Tuesday, April 16, 2019


JUDAS  AND  PETER



INTRODUCTION

It’s Tuesday of Holy Week -- Holy Week. Today’s readings get us to look at two people: Judas and Peter.

Looking at my life: am I more like Peter or more like Judas?

People move us. People motivate us. Judas and Peter still are impacting our world—still making us think.

Today’s two readings get us into the question of darkness and light—how we can move into the dark—into sin—into death.

Today’s first reading talks about light, but we soon leave the light when we move into listening to the second reading. There is a line that grabs us: “It was night!”

HEART OF DARKNESS

Joseph Conrad wrote a book on all this. It’s called “The Heart of Darkness.”  There are a few movie versions of this book by Joseph Conrad. It’s the story of a man trying to figure out what happened to Kurtz—who moved deeper into the jungle—into The Heart of Darkness. Maybe you saw the  movie, Apocalypse Now. Same theme - same name: Kurtz moving into the jungle.

Judas and Peter both moved into The Heart of Darkness

MESSAGE

So my message, my suggestion today is to meditate on Judas and Peter.

Talk with them. Ask them questions. Be with them in their struggles.


JUDAS


Take Judas. The tendency is to avoid him as if he had AIDS.

Why?

The value would be is that Judas personalizes sin.

He also personalizes redemption.

Question: Why did Judas do it?

ANSWERS

There have been many answers to the WHY question—the “Why did he do it?” question down through the years.

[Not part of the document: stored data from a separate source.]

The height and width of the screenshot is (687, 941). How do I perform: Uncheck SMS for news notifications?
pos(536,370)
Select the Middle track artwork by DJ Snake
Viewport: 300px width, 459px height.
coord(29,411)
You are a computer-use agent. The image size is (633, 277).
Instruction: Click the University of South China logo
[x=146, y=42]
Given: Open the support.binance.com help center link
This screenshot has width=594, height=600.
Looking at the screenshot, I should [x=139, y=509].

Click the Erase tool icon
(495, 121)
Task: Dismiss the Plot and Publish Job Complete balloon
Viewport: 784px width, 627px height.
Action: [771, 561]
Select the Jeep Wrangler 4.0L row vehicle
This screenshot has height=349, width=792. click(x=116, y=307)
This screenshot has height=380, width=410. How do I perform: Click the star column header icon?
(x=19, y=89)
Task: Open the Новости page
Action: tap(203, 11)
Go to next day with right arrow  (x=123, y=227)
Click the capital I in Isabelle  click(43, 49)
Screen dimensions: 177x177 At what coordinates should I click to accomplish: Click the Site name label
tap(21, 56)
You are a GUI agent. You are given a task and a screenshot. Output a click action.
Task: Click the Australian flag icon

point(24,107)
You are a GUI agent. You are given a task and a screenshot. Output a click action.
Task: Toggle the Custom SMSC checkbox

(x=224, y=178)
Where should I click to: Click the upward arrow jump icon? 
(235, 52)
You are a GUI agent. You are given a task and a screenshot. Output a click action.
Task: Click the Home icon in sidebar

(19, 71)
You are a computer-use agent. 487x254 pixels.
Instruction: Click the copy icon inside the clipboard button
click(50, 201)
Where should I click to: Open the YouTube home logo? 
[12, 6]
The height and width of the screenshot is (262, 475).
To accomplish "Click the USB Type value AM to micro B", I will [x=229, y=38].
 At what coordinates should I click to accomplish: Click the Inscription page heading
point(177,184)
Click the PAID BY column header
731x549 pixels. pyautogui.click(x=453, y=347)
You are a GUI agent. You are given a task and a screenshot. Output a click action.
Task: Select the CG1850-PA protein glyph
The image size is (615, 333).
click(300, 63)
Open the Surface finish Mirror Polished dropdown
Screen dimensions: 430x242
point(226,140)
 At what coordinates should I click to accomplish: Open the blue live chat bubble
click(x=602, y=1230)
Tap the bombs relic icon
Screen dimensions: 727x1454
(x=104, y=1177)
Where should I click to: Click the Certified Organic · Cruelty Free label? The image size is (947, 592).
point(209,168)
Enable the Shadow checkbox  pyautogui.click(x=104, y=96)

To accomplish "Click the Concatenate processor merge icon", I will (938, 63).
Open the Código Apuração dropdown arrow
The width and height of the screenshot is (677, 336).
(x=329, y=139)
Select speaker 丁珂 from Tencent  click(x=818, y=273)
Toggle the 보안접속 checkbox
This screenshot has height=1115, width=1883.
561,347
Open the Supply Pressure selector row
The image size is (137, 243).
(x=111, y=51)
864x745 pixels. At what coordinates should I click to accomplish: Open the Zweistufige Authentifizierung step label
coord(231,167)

We see some answers in Scripture as well as other writers.

Some answers are:

avarice and greed: Judas held the money (Scripture hints at this), especially in the story of Mary washing Jesus’ feet with the expensive perfume (yesterday’s gospel).  People steal from their mother’s purse or their father’s wallet - or from a fund at school or on the job and their sin is always before them.

anger: Jesus put him down publicly at that occasion. Maybe he wanted to strike back.

jealousy: Perhaps Jesus was putting others first.

assumptions: Perhaps his assumptions about Jesus might have been wrong and he was filled with frustration that he made a mistake.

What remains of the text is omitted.